> Exercise directions
Copy the rows below word for word, omitting the pictures.

--- Begin ---

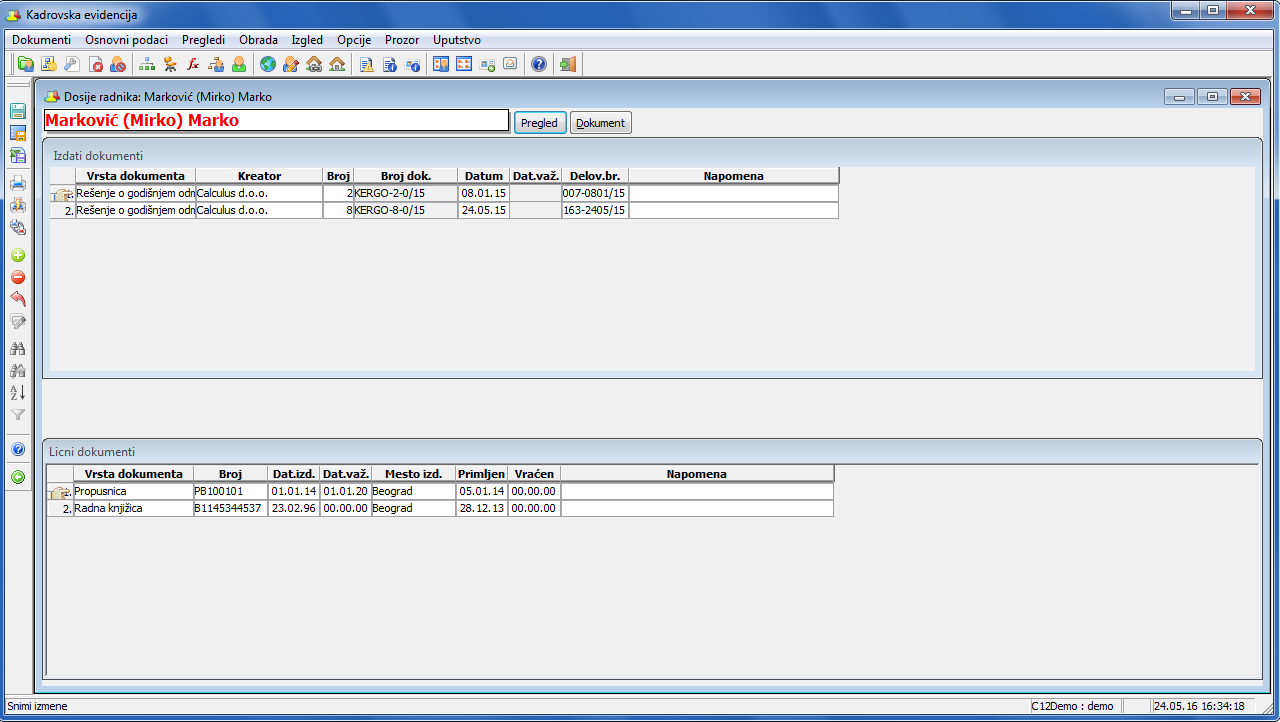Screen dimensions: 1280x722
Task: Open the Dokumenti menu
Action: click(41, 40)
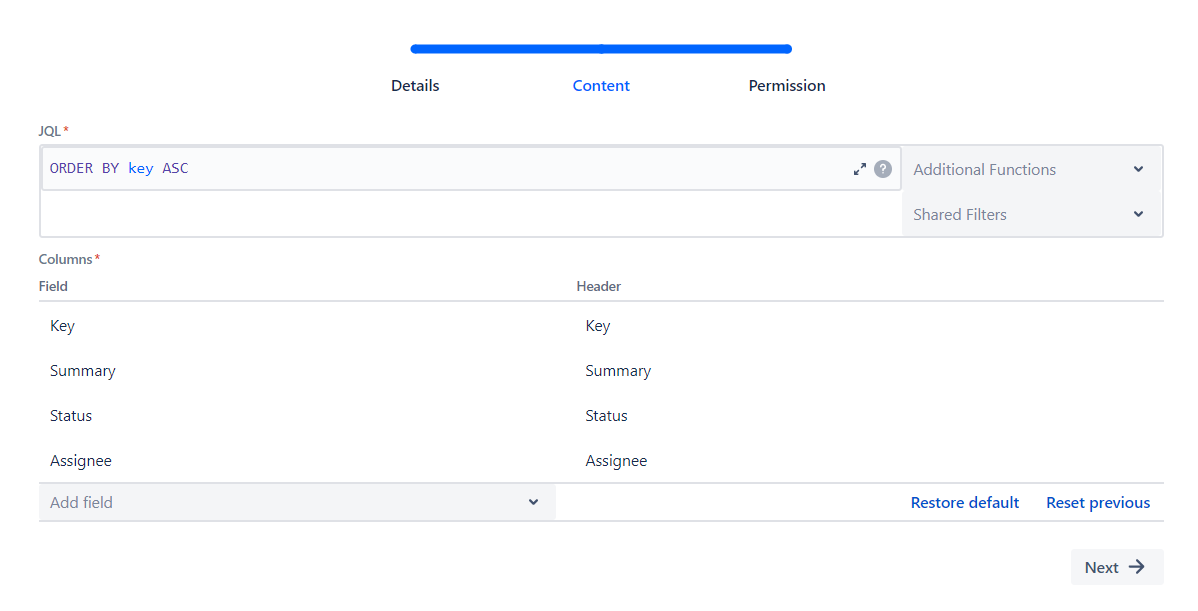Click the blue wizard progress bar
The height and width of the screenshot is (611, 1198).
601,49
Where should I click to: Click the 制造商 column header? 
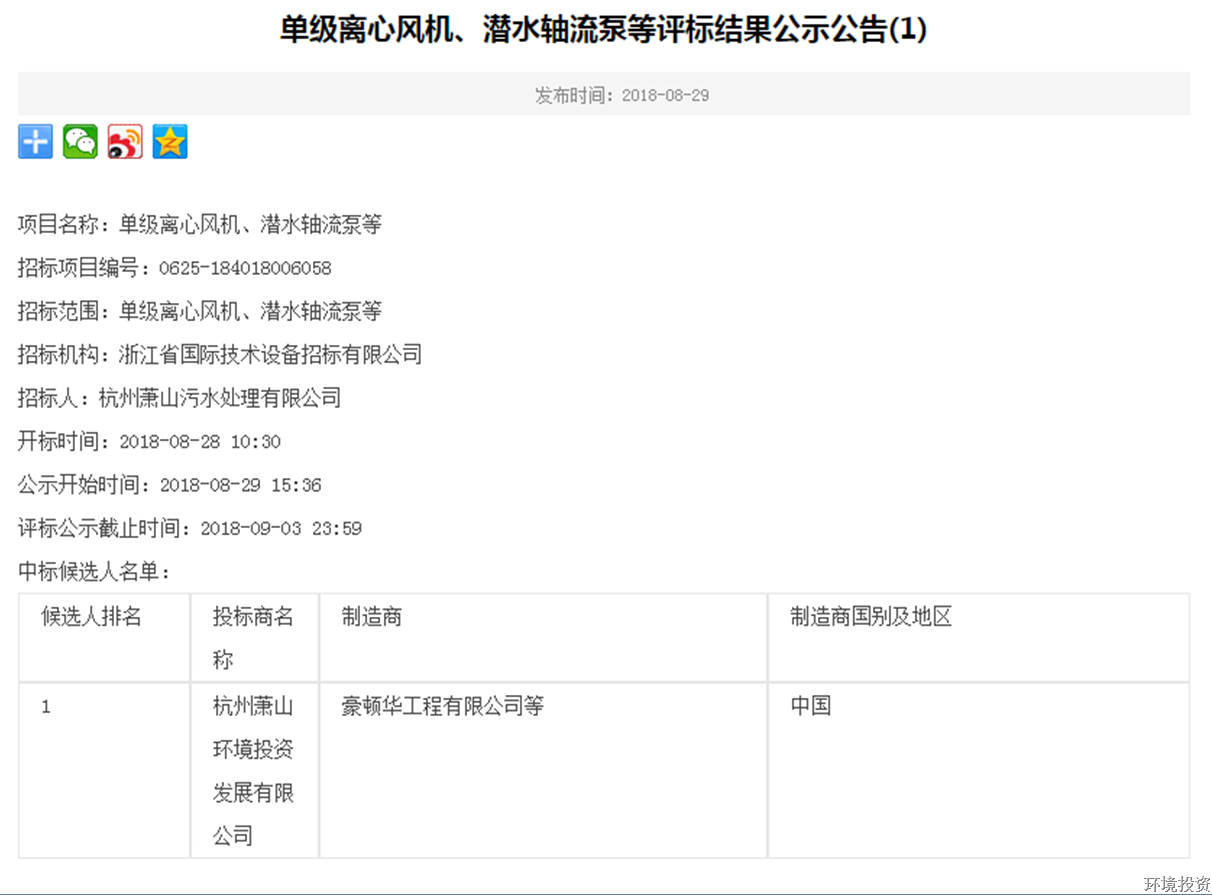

--- End ---

> Answer to this problem
Screen dimensions: 1280x722
Task: Open the Dokumenti menu
Action: click(41, 40)
Click the blue wizard progress bar
The height and width of the screenshot is (611, 1198).
601,49
Where should I click to: Click the 制造商 column header? 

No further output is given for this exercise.